- Directed by: Ed Kear Cringo Williamson
- Screenplay by: Ed Kear Cringo Williamson
- Produced by: Kristyna Sellnerova; Gina Lyons;
- Starring: Michael Socha; Hugh Bonneville; Ella Bruccoleri;
- Production company: Rude Guests / Low Road Films;
- Country: United Kingdom
- Language: English

= Go Away! =

British comedy film

Go Away! is an upcoming independent British comedy crime film written and directed by Ed Kear and Cringo Williamson and starring Hugh Bonneville, Ella Bruccoleri and Michael Socha.

==Premise==
A man finds his cannabis growing jeopardised following an incident with a bailiff.

==Cast==
- Hugh Bonneville as Bernard
- Michael Socha as Kyle
- Ella Bruccoleri as Gemma
- Steve Speirs
- Jo Martin
- Niky Wardley
- Jeff Mirza
- Chris Gascoyne

==Production==
The film is directed by Ed Kear and Cringo Williamson from their own script and produced by Kristyna Sellnerova and Gina Lyons. The film is partly based on their own experiences with bailiffs.
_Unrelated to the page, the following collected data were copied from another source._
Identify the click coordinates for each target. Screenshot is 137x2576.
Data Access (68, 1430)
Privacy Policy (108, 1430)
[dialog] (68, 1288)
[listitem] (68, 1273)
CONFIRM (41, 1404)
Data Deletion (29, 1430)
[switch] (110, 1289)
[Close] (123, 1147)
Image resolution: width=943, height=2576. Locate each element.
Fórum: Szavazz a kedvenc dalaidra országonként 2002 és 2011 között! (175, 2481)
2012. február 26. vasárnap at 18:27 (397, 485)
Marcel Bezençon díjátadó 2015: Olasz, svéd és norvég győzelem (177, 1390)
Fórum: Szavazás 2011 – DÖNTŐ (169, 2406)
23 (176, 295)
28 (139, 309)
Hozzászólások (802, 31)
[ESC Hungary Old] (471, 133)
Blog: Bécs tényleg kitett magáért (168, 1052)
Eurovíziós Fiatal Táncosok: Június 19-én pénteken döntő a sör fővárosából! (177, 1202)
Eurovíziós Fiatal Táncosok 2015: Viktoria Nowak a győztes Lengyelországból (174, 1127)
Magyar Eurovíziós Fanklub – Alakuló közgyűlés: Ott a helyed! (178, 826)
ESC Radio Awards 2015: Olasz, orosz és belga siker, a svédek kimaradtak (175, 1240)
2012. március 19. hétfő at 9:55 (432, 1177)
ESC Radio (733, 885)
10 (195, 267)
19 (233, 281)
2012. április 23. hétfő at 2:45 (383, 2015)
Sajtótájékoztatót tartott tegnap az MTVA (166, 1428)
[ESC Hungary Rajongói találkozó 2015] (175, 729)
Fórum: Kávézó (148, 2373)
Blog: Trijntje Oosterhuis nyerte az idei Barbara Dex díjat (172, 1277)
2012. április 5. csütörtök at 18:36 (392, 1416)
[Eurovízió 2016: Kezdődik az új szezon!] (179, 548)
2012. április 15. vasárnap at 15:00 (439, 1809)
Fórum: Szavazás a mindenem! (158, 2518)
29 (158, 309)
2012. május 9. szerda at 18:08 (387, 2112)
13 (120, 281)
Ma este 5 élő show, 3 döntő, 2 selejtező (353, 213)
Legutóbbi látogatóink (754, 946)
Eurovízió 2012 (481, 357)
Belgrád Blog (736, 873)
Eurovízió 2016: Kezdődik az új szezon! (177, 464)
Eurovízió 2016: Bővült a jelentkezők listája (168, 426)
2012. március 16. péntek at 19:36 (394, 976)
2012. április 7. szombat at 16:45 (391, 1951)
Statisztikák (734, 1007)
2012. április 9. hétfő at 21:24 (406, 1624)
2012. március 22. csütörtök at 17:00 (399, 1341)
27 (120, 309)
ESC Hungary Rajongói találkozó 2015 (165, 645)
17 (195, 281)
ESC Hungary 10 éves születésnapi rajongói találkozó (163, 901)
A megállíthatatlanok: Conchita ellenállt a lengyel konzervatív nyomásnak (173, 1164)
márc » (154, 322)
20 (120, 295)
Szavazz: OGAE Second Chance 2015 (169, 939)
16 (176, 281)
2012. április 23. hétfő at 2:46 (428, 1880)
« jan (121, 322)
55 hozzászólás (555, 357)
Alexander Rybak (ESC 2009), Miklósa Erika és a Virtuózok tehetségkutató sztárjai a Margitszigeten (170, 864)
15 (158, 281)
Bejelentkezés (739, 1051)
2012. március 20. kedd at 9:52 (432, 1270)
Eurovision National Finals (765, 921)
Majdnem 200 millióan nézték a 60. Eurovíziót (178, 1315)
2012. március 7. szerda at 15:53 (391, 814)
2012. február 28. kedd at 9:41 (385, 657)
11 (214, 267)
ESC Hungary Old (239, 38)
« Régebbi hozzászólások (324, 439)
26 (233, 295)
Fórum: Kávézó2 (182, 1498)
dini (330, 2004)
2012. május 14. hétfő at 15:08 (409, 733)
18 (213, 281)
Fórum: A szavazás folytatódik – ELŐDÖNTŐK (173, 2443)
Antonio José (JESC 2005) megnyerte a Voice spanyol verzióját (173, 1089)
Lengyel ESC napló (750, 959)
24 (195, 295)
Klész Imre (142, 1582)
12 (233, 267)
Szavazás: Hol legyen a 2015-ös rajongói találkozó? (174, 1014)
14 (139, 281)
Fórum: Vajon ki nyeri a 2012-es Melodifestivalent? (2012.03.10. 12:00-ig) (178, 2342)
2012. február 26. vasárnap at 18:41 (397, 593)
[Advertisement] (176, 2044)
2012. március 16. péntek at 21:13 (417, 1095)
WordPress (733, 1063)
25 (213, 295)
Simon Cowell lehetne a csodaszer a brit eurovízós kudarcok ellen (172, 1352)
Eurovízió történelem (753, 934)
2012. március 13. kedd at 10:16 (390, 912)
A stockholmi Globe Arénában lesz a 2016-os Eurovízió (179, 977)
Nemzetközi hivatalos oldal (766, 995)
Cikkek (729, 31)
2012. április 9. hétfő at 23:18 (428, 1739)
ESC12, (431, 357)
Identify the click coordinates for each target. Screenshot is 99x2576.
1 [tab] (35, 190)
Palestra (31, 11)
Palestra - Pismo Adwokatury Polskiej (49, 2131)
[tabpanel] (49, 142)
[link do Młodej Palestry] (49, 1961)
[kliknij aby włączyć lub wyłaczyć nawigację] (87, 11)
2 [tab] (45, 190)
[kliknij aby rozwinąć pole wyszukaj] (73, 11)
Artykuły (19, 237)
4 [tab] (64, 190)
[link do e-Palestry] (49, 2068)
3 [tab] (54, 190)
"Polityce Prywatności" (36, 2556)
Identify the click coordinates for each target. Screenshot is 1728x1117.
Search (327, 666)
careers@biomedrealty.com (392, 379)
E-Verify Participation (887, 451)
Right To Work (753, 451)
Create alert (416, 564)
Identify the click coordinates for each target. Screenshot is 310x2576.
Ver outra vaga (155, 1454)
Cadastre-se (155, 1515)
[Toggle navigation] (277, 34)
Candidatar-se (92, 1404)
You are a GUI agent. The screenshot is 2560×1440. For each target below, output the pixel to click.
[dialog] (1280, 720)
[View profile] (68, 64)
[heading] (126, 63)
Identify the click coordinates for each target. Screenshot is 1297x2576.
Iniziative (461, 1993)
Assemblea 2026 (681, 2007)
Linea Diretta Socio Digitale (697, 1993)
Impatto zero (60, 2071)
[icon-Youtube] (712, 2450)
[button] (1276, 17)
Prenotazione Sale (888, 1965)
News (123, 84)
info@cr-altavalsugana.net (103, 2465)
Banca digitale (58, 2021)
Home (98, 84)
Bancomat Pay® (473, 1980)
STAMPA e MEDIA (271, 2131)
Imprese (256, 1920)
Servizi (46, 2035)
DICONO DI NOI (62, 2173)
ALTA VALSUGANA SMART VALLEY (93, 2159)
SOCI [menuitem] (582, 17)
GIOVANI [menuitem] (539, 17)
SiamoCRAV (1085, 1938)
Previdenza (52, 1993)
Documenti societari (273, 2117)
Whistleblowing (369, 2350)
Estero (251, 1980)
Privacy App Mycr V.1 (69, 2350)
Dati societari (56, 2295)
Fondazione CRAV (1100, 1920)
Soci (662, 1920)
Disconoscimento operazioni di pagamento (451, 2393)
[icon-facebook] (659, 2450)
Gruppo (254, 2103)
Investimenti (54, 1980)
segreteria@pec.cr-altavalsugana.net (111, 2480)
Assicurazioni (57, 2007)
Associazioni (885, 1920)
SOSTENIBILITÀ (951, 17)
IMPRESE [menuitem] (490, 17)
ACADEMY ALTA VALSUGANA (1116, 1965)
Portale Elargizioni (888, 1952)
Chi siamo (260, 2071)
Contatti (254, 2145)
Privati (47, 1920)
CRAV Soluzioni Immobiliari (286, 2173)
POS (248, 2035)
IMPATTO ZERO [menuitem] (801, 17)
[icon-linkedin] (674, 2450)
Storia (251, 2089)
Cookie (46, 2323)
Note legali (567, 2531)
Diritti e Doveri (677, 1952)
The film has a number of independent executive producers including Lyndon Baldock from Templeheart Films, Mark Sandell, Vik Bansal, Tarek Anthony Jabre and Melora Donoghue and Randy Wooten from Low Road Films, and Ram Getz and Michael Mortensen from GM Management.

The cast is led by Hugh Bonneville, Ella Bruccoleri and Michael Socha. The cast also includes Steve Speirs, Jo Martin, Niky Wardley, Jeff Mirza, and Chris Gascoyne.

Principal photography took place in Hertfordshire in June 2024.